Is he correct? Setting aside the (likely incorrect) claims about the food being contaminated, how does its value compare to the projected lost income due to the recent oil sanctions (or to other sanctions if supposed to be significant)?
So, finally, the missing context: the food aid is explicitly not going to Maduro. It's going to Guaido and his volunteers. The US is using it as another bit of leverage to try to oust Maduro, and Maduro is purposely trying to shut the international aid down (with the quote "We are not beggars.")
Whether or not the aid is more/less than the embargo is kind of irrelevant. Because the embargo is specifically of a Maduro-run state enterprise... and the aid is something the opposition is calling for and Maduro doesn't want. If the US was providing 100 times the aid... Maduro would hate it 100 times as much. His objection isn't really one of quantity... but the argument that 'you're giving us food for 3,500 children while stealing 30 billion from us' is a lot more compelling than 'Don't send food aid for our starving citizens, because "we're not beggars"'.
robs us of 30 billion dollars and offers us four crumbs
Maduro’s statement is misleading because he’s referring to an “us” that is actually two different groups of people within the same country. The people being “robbed” of $30 billion are the people who run the state owned oil company. The people being given the “four crumbs” are people who are starving to death due to the government’s bad policies and likely wouldn’t receive any share of the $30 billion except in the most indirect ways at best.
It may be true that the sanctions cost Maduro’s regime $30 billion. It may be true that the US food aid is less than $30 billion dollars worth of food. It is not true that these policies are affecting an identical set of people.

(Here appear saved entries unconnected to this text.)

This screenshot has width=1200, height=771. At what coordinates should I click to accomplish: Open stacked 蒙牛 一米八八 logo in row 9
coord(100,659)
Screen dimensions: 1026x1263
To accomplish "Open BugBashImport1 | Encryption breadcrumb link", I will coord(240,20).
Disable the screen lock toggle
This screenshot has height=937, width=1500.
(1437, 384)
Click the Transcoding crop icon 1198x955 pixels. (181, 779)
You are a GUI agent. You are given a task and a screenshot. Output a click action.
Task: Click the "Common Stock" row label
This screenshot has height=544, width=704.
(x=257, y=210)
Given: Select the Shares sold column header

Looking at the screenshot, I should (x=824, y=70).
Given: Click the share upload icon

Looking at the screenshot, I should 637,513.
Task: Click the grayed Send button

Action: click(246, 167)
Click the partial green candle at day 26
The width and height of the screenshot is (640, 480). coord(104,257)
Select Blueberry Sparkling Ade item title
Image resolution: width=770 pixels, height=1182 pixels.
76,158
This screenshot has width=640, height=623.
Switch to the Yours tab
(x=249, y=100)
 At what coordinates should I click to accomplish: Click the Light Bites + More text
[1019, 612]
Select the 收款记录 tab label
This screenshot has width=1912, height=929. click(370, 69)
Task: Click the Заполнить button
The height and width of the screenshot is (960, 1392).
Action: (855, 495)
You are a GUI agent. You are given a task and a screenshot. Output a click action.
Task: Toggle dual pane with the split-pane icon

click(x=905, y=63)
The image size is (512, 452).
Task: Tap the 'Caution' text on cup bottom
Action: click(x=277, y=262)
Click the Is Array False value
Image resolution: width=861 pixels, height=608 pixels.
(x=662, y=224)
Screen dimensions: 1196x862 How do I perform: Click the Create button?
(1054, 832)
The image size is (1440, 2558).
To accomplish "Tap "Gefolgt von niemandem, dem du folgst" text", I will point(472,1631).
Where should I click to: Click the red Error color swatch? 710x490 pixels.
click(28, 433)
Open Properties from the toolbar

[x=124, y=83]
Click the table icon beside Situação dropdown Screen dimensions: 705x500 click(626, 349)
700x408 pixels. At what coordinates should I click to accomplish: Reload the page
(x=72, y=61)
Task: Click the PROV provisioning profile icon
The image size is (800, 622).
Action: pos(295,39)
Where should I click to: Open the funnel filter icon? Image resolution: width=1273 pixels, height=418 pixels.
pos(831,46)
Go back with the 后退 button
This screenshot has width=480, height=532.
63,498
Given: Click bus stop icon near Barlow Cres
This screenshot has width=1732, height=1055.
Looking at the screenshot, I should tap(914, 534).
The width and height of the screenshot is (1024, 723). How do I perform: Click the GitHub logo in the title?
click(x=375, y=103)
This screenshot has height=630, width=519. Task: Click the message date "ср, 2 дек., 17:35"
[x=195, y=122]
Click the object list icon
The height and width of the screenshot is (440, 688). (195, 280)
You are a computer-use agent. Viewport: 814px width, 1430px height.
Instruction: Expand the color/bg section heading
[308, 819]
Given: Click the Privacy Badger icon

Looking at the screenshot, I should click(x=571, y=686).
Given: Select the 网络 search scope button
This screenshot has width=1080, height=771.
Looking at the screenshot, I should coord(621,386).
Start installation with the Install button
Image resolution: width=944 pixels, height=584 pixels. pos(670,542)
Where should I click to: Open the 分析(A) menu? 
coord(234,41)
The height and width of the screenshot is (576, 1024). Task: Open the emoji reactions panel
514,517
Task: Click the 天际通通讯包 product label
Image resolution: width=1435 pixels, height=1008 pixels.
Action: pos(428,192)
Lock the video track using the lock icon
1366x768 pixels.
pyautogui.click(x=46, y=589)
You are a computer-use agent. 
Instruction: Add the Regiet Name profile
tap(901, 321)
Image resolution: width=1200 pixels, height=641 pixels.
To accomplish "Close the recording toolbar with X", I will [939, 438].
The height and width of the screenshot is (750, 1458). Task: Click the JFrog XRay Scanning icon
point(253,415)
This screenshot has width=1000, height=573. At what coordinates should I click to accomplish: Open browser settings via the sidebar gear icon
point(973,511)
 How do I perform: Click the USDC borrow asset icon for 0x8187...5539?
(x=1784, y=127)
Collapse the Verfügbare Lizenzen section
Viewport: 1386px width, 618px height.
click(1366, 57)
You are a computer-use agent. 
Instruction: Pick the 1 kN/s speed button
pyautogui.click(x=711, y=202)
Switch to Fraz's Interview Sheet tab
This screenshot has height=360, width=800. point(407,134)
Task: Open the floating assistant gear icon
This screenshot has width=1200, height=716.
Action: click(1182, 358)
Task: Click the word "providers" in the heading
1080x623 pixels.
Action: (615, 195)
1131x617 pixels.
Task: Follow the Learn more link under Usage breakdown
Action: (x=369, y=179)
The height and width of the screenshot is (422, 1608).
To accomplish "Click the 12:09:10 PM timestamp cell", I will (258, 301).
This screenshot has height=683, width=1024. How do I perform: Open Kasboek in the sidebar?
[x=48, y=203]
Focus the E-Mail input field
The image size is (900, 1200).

EDIT: This answer has been flagged as requiring more sources. I think this is silly because my answer is a demonstration that a logical fallacy is being employed. But, whatever, I will oblige anyway.
Here is a list of current sanctions against Venezuela from the state department, which shows that the sanctions are directed against the state run petroleum company and specific individuals in the Maduro regime: https://www.state.gov/e/eb/tfs/spi/venezuela/
If we assume that agriculture and GDP haven't changed much since these figures were released, the total Venezuelan domestic agricultural economy is about $3.84 billion. The same wikipedia page lists total imports for 2017 as $9.1 billion. If we assume 100% of that is food (which it isn't) that puts a ceiling of $13 billion on the amount of money Venezuela spends on food.
$13 billion is less than $30 billion. If we assume that Maduro's claim of sanctions costing Venezuela $30 billion is correct, then there is a minimum of $17 billion that would not be spent on feeding people. This minimum would assume that the Venezuelan government would completely shut down the agricultural sector of their economy in response to sanctions, which is an absurd assumption.
The people who are losing the money due to sanctions and the people who are not able to eat and are getting food aid are not the same people, because the money from sanctions is largely not being spent on food.